The audit can be technical (penetration testing, vulnerability scanning, configuration analysis), organizational (review of policies, access, awareness), or compliance-based (ISO 27001, NIS2, GDPR, PCI-DSS). Ideally, it combines all three dimensions. According to the Verizon DBIR 2025, 60% of breaches involve the human factor (malicious clicks, configuration errors, social engineering), which highlights the importance of an audit that is not limited to technical aspects.

Source: Verizon, Data Breach Investigations Report 2025

The 7 steps to a successful IT security audit

Step 1: Define the scope and objectives

Before any audit, it is necessary to define what is being evaluated: the entire IT system or a subset (workstations, cloud infrastructure, business applications). The objectives depend on the context: NIS2 preparation, cyber insurance renewal, post-incident, or inventory. This step determines the budget, duration, and skills required. For an SME with 50 to 200 workstations, a comprehensive scope (workstations + servers + network + policies) is recommended.

Step 2: Map assets and flows

A complete inventory of IT assets is the foundation of any audit. Number of workstations and OS versions, physical and virtual servers, network equipment, cloud services (Microsoft 365, Azure, AWS), business applications, remote VPN access, mobile workstations. Without accurate mapping, it is impossible to identify what is exposed. ANSSI notes that vulnerabilities affecting security equipment at the edge of IT systems (firewalls, VPNs) accounted for more than 50% of its cyberdefense operations in 2024.
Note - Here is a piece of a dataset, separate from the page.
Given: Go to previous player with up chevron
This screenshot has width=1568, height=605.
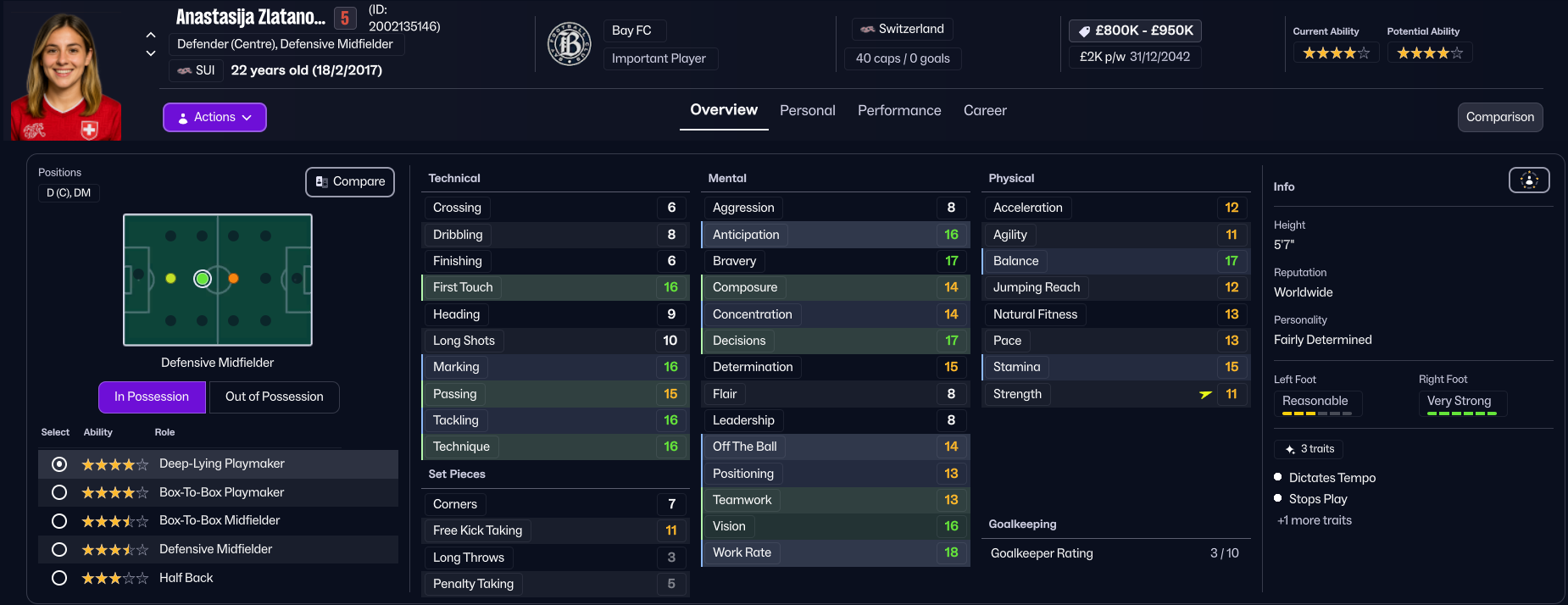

Source: ANSSI, Overview of cyber threats in 2024

Step 3: Scan for vulnerabilities

Automated scanning tools (Nessus, Qualys, OpenVAS) identify known vulnerabilities: open ports, obsolete services, missing patches, dangerous default configurations. For workstations, a CIS-CAT scan assesses the level of hardening against CIS Benchmark standards. In our experience, an unhardened Windows fleet scores an average CIS score of 30 to 40%. For servers, an ANSSI or CIS compliance scan also assesses the security posture. According to the Verizon DBIR 2025, exploitation of vulnerabilities now accounts for 20% of initial access vectors, up 34% year-on-year.

Source: Verizon DBIR 2025

See also our article: "Workstation hardening: A practical guide to securing Windows without crippling production."

Step 4: Test resistance (intrusion tests)
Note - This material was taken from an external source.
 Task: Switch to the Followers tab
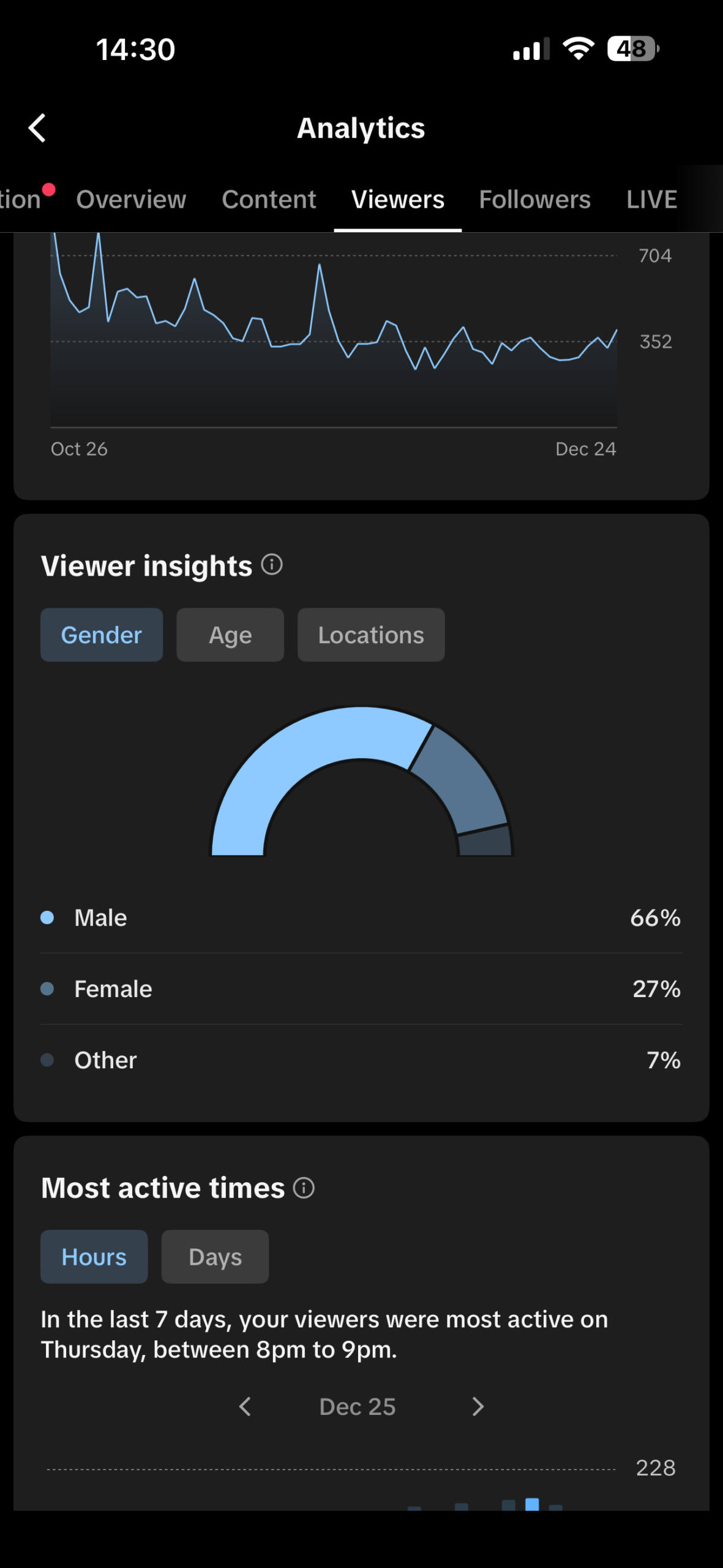534,200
Penetration tests (pentests) simulate a real attack to assess defense capabilities: external tests (from the Internet), internal tests (from the company network), phishing tests (user resistance). These tests reveal vulnerabilities that automated scans do not detect, including complex attack chains. According to the 2025 DBIR, compromised credentials remain the primary initial access vector (22% of breaches), followed by vulnerability exploitation (20%) and phishing (16%).

Step 5: Audit policies and access

The organizational audit checks password policies, administrator rights management, backup procedures, business continuity plans, and employee awareness. A perfectly hardened workstation is useless if an administrator uses the same password everywhere. According to Microsoft, more than 99% of identity attacks are password attacks (brute force, spray, phishing), which places password policy and MFA at the heart of the organizational audit.

Source: Microsoft Digital Defense Report 2024

Step 6: Analyze and prioritize risks

Each vulnerability identified is classified by criticality (potential impact × likelihood of exploitation). This risk matrix is used to define remediation priorities. High-impact, low-cost actions, such as hardening Windows workstations, are addressed first. The goal is to produce a costed action plan with realistic deadlines.

Step 7: Produce the report and action plan

The final deliverable includes the inventory, vulnerabilities discovered, risk matrix, and a prioritized action plan. This report serves as a roadmap for the IT department and as proof of due diligence for insurers and regulators. Under NIS2, it is a key element in demonstrating compliance.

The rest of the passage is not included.